The following section of this page contains some tips for using trigonometry in your browser.

1) You can veiw all the HTML, CSS and Javascript on any public website. If your browser does not have a Veiw Source option you can try preceding the web address with "view-source:" (view-source:https://pi-r-fun.com/pi2.html) or get an app that will enable you to do so. If the Javascript is not included on the page, the address for the .js files can be found in the HTML head section.

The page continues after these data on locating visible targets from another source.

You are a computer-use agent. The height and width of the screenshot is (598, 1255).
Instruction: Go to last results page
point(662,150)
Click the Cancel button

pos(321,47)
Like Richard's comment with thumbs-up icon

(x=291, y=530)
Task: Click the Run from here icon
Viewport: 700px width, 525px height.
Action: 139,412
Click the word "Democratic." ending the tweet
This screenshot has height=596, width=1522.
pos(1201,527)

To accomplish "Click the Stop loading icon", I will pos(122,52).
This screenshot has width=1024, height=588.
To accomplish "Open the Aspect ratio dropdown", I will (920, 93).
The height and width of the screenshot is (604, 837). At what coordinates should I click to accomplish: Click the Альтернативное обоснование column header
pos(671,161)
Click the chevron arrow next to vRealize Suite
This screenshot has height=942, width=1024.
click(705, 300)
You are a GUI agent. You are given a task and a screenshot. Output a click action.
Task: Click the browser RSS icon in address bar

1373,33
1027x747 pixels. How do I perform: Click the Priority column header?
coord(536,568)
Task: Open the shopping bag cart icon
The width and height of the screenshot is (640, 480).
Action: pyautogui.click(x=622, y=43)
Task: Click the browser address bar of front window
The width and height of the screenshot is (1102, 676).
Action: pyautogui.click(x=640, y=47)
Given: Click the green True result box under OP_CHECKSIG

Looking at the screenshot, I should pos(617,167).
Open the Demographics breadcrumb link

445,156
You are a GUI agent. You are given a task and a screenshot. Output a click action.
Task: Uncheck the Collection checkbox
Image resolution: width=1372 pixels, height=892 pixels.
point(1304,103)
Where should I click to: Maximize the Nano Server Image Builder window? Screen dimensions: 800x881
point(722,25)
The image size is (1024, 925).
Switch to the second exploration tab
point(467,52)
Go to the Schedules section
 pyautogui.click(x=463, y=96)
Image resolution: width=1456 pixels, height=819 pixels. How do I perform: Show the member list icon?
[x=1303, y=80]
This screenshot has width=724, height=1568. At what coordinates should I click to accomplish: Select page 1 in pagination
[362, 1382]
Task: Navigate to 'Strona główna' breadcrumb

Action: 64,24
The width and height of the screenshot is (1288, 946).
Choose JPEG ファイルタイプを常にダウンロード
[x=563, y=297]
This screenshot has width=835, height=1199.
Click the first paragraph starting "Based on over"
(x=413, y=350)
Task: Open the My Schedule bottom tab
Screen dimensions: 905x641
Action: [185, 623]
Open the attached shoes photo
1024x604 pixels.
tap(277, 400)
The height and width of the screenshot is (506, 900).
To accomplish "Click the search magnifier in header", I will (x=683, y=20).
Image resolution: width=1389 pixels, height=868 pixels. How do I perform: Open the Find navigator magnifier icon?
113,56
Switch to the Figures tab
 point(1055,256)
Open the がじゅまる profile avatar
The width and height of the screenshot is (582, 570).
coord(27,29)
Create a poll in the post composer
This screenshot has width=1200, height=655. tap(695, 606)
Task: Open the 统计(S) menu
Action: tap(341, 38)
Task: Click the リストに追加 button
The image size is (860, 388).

2) It is useful to deal with an angle as a decimal fraction of a revolution, from 0 to 1.00.
2*PI/8=45°=.125*revolution
2*PI/4=90°=.25*revolution
2*PI/2=180°=.50*revolution
3*PI/2=270°=.75*revolution
2*PI=360°=1.00*revolution
assuming r=1
Notice that these angles increase in a counter clockwise rotation on the unit circle. Some engineering occupations use a clockwise rotation. Their term for a clockwise revolution is rev.

To convert rotation (revolution) to radians, multiply rotation by 2PI (or roughly 6.28).

radians=rotation*6.28;

To convert between counter clockwise and clockwise rotation multiply the rotation by -1.

Clockwise_Revolution=Counter_Clockwise_Revolution*-1;

Please note that the astrix symbol * is JavaScript for multiply.

In an educational world dominated by chalk board and paper, SOH CAH TOA is a common mnemonic. It is an abbreviation of Sine=Opposite/Hypotenuse, Cosine=Adjacent/Hypotenuse, Tangent=Opposite/Adjacent. SOH CAH TOA defines ratios but not location.

The digital world is viewed thru the computer screen. The computer screen is a two dimensional array of x and y points. Rene Descartes' cartesian coordinate system, with its Xs and Ys is a technology that helps bridge the worlds of chalk board and computer screen. Perhaps you noticed that the cartesian coordinate system defines the very origin, the very center of the unit circle.

Cartesian coordinates are X and Y pairs. Often a useful way of dealing with coordinates is with polar coordinates. Polar coordinates are distance and angle pairs. I consider the unit circle to be the center ring of a screen friendly polar coordinate system.

Trig functions are ratios of sides of a right triangle. There are different ways of expressing ratios; 1 cup of rice to 2 cups of water has the same ratio of rice to water as 2 cups of rice to 4 cups of water.

A unit circle cartesian coordinate system transforms opposite/hypotenuse to y/hypotenuse, adjacent/hypotenuse to x/hypotenuse, and tangent to y/x.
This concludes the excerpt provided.